* **Source passage**
--
I have no idea how many innovators there in Lebanon fiddling around in their mountain garages with dreams of dethroning Facebook, Google and Twitter. But I’m sure they can find all the resources they need in Beirut’s startup accelerators.

Since there’s not really a clear definition, you can get an idea of what a Middle East accelerator is by using Y Combinator as a reference. The Mountain View company launched in 2005 with a “new financing model.”  Over seven years it has funded 380 companies that incubate in their space for three months. On average, it invests $18,000 in each company.

Samer Karam opened Seeqnce.com with three of his friends in May 2010. His friends are “really intelligent people who were very successful, but but didn’t have a place to work together in.” So they found and remodeled an apartment right in the center of Hamra, the techiest neighborhood in Beirut.

Glass partitions give startups their own space while at the same time preserving common areas like a brainstorming room, a war room, and community space. “I conceived and designed it myself. Tables and walls are white boards to write on. It lets people be creative,” he says.

There’s no doubt for him that if “in Silicon Valley, proximity is vital for success, Beirut’s need for it is ten times greater.”

Seeqnce makes early-stage investments of around $200,000, and are aimed at “the global market.” It’s only focus is for-profit companies. Its two star startups are Cinemoz.com, which wants to be the Hulu for the Arab world, and Jogabo.com, which lets soccer fans across the globe organize games, using a mix of social networking and geolocation.
--
* **Exercise brief**
Copy the passage on Beirut's startup accelerators between "I have no idea" and "neighborhood in Beirut.", inclusive, substituting "colleagues" for "friends" throughout.

* **Supplied material**
--
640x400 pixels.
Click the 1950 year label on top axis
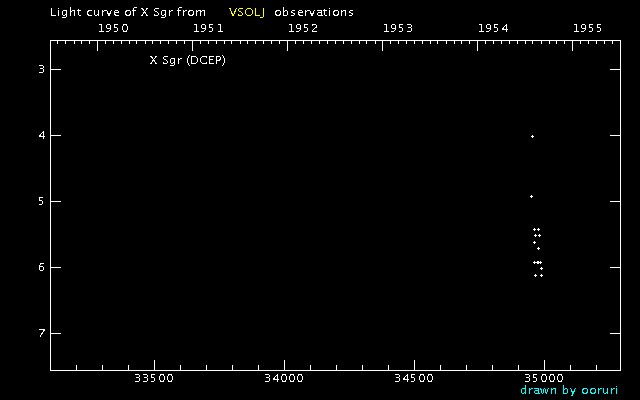click(113, 29)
--
* **Full output**
I have no idea how many innovators there in Lebanon fiddling around in their mountain garages with dreams of dethroning Facebook, Google and Twitter. But I’m sure they can find all the resources they need in Beirut’s startup accelerators.

Since there’s not really a clear definition, you can get an idea of what a Middle East accelerator is by using Y Combinator as a reference. The Mountain View company launched in 2005 with a “new financing model.”  Over seven years it has funded 380 companies that incubate in their space for three months. On average, it invests $18,000 in each company.

Samer Karam opened Seeqnce.com with three of his colleagues in May 2010. His colleagues are “really intelligent people who were very successful, but but didn’t have a place to work together in.” So they found and remodeled an apartment right in the center of Hamra, the techiest neighborhood in Beirut.